The case has been described by lower courts as an “honour” killing as Rezai was in a relationship with the couple’s 16-year-old daughter at the time.
The Supreme Court rarely holds remand hearings, with the last occasion being back in the 1980s. Furthermore it is unusual for the court to order a retrial in a case which implicates another person.
The Supreme Court has ruled to allow a retrial in the case of the couple’s son, who was 18-years-old at the time and who remains the only person convicted in connection to the case.
The man, who is now 23-years-old has completed his four sentence in youth detention and is in the process of appealing a deportation order to Afghanistan.

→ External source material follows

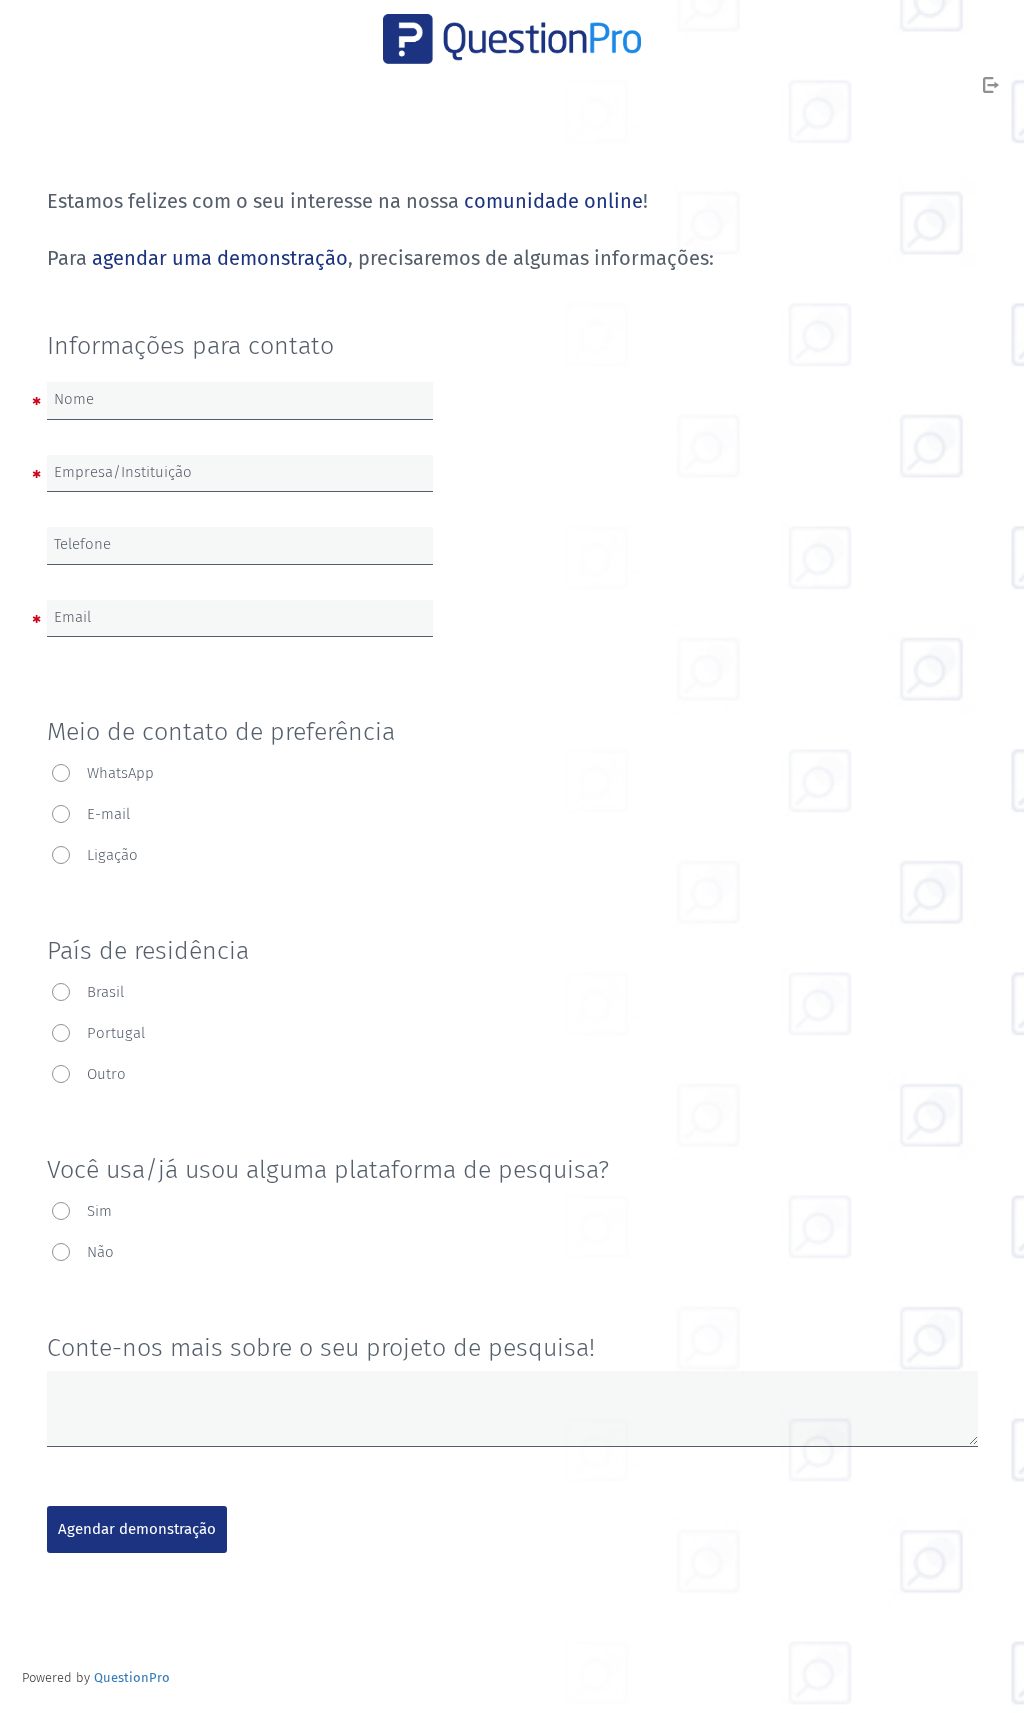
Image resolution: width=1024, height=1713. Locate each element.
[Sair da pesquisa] (991, 85)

His parents were meanwhile acquitted despite both the district court and the appeal court ruling that their son could not have committed the crime alone.
Ulf Venderot, one of the investigating officers, told news agency TT that the police suspected at the time that the teenager was not the only person involved in the gruesome killing.
“All of the interrogators believed that son was not telling the whole story, and instead that the whole family was involved. I am not surprised over the retrial,” he said.
In support of his case he has cited the testimony made in police interviews by his younger brother, who was 15-years-old at the time. The teenager spent some time in state care due to concerns over reprisals from his family.
The 22-year-old’s parents however contest the charges and dispute their son’s new version of the events.
20-year-old Abbas Rezai was found dead in an apartment in Högsby in southern Sweden in November 2005.
After a police examination it was concluded that Rezai was scalded with hot oil, hit with a variety of objects and repeatedly stabbed in the back and chest, with the majority of the wounds sustained after his death. He was also almost entirely scalped and one of his fingers had been partially chopped off.
“The victim thought that he had gone to Högsby to be accepted into the family. He was instead fooled into coming to be killed to put an end to his relationship with the daughter,” Ulf Venderot said, adding that the case was his first experience of a so-called “honour killing”.
The issue of “honour killing” gained greater prominence in Sweden following the murder of Fadime Sahindal at the hands of her father in 2002.
Sahindal moved to Sweden as a seven-year-old from Turkey. She leapt to national prominence in the autumn of 2001 when she held a speech in Sweden’s Riksdag telling of her exposed situation at the hands of oppressive male relatives.
She was murdered by her father, Rahmi Sahindal, in January 2002. Sahindal confessed to the crime in police interviews explaining his motive that his daughter had shamed the family by publicising how some Kurdish women were being treated.
The Swedish police estimate that around 1-3 “honour” killings occur each year in Sweden, mostly directed against females.